▶ _Document segment_:
Back in May, the NFL surfaced a study by the The National Institute for Occupational Safety and Health that found football players in the 1960s, 1970s, and 1980s were dying far less frequently than men of similar ages and races in the general population.
The study concluded that NFL players were substantially less likely than other Americans to suffer cancer-related death or die of cardiovascular disease. The NFL directed the study at the hundreds of retired NFL players currently suing their former employer for health-related issues.
Coming just days after the suicide of Junior Seau, the study's findings stood in contrast to the generally held belief that NFL players go on a downward slope physically after they hang up their jerseys.
Bill Barnwell of Grantland decided to take the study on. According to Barnwell, measuring NFL players against the general population was like comparing apples and oranges. Better cardiovascular health and superior health care options gives NFL players advantages other Americans simply don't have.
So Barnwell decided to tweak the study, taking the same sample -- all NFL players from 1959 through 1988 who completed five or more pension-earning seasons -- and measuring it against vested Major League Baseball players in the same time period.

▶ _Exercise description_: Summarize the passage about the NFL mortality study in two sentences.

▶ _Listed records_:
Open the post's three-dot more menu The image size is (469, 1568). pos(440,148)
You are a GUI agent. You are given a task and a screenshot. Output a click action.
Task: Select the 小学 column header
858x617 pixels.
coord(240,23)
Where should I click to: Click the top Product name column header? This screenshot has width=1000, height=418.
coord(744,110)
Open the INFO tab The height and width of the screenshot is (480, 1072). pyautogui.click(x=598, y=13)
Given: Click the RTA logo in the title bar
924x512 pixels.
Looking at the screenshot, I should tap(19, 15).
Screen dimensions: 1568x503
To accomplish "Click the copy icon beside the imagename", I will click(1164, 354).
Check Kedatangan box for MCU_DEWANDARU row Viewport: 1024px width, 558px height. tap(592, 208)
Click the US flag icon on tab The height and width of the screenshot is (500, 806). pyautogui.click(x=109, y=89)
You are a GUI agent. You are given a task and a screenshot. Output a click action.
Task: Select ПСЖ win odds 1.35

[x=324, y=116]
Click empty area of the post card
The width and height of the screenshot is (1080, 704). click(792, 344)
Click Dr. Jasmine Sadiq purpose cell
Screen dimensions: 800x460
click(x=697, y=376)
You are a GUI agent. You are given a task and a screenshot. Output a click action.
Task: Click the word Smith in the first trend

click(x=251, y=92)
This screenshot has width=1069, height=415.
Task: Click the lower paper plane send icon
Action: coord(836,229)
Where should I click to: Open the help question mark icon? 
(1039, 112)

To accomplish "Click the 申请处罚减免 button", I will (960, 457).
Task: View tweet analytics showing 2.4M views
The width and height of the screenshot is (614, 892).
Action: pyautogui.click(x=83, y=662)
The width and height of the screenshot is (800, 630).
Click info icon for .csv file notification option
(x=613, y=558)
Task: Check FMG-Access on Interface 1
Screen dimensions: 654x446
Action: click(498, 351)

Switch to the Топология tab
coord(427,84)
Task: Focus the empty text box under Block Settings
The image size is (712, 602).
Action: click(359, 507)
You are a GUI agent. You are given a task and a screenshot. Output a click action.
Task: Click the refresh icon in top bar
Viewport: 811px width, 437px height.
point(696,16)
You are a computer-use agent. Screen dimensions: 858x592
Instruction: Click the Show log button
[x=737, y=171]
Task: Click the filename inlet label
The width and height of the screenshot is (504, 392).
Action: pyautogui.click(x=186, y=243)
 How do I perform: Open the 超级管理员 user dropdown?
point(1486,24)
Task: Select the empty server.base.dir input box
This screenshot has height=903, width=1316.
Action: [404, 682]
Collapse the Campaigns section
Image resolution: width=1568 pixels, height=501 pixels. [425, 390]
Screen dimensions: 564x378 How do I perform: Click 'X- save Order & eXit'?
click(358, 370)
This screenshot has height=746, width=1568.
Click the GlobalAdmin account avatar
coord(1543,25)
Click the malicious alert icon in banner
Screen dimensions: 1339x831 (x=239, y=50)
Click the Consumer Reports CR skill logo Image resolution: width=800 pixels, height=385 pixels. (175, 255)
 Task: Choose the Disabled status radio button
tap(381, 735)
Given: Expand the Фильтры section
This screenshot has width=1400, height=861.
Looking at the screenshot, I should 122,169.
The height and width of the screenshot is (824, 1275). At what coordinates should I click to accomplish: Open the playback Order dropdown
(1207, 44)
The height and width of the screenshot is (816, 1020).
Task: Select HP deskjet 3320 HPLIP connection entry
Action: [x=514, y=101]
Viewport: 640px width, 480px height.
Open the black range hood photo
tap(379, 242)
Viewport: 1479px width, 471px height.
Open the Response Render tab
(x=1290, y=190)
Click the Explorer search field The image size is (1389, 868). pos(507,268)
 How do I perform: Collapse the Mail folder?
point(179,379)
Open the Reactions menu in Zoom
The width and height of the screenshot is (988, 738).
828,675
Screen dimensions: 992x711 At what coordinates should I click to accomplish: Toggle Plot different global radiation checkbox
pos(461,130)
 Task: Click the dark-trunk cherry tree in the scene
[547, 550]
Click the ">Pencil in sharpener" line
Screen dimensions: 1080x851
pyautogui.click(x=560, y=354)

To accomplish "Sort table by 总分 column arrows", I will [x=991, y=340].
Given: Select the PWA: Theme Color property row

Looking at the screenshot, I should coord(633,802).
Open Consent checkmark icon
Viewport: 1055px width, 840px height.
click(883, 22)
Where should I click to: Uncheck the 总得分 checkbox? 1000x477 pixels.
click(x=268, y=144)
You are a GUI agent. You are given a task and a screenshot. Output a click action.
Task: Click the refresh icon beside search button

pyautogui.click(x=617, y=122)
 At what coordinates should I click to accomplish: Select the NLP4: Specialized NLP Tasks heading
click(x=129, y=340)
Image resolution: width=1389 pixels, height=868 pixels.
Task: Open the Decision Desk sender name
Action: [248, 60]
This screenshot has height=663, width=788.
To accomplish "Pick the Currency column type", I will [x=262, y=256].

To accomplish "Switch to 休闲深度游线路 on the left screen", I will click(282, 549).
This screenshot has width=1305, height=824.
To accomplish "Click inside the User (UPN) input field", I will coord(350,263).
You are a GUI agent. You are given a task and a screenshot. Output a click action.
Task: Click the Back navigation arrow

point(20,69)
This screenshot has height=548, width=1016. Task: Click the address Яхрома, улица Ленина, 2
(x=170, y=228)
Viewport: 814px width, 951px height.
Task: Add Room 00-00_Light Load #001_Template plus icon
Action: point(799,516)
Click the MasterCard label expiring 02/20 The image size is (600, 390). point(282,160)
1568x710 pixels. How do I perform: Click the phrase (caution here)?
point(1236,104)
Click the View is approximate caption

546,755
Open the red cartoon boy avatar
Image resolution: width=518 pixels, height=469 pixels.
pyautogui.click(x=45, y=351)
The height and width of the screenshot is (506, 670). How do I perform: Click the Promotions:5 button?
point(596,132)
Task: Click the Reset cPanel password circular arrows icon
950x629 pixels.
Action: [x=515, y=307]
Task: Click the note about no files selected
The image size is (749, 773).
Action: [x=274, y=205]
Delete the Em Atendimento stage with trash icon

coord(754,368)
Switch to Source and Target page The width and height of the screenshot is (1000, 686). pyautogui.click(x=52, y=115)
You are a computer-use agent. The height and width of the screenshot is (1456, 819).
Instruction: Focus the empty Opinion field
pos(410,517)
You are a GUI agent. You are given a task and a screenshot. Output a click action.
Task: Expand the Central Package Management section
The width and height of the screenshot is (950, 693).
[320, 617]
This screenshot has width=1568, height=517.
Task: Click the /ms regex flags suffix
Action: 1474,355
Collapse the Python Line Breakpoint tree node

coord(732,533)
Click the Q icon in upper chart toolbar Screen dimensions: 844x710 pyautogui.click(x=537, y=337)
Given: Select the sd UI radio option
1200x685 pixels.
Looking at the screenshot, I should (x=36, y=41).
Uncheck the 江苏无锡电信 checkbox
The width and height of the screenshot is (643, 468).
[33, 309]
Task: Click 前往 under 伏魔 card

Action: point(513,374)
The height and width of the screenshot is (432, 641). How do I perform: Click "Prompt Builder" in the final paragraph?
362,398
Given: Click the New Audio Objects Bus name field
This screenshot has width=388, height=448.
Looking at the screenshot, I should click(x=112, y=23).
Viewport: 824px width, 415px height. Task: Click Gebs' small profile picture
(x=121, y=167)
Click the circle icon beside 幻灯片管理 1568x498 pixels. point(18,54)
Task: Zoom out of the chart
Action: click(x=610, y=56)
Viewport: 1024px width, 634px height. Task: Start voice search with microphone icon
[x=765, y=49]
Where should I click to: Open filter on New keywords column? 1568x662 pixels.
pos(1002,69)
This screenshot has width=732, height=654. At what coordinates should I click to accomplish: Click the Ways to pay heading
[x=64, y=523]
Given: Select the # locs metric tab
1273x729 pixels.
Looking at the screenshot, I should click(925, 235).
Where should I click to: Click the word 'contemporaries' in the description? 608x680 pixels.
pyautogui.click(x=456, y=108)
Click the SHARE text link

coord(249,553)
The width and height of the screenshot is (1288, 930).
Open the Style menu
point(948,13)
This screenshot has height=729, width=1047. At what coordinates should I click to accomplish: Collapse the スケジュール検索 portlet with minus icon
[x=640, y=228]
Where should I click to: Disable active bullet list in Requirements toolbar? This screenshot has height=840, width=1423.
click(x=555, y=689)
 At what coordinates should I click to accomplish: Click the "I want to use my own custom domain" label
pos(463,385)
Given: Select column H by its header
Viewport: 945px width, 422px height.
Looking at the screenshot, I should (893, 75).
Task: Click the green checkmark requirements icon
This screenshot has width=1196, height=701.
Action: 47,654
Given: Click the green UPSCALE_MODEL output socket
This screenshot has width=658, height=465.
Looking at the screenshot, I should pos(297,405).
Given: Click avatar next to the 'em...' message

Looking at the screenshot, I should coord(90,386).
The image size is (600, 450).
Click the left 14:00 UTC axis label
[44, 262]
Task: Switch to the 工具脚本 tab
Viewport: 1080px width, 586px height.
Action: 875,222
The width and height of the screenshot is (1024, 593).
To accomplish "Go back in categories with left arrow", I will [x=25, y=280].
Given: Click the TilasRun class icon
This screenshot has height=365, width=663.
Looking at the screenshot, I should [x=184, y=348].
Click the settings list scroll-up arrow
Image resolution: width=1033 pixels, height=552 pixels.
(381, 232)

▶ _Response below_: A study by the National Institute for Occupational Safety and Health, surfaced by the NFL, found that football players from the 1960s through the 1980s died far less frequently than similar men in the general population and were substantially less likely to die of cancer or cardiovascular disease. Grantland's Bill Barnwell argued that this comparison was like comparing apples and oranges because of the players' better cardiovascular health and superior health care, so he measured the same sample of players against vested Major League Baseball players from the same period.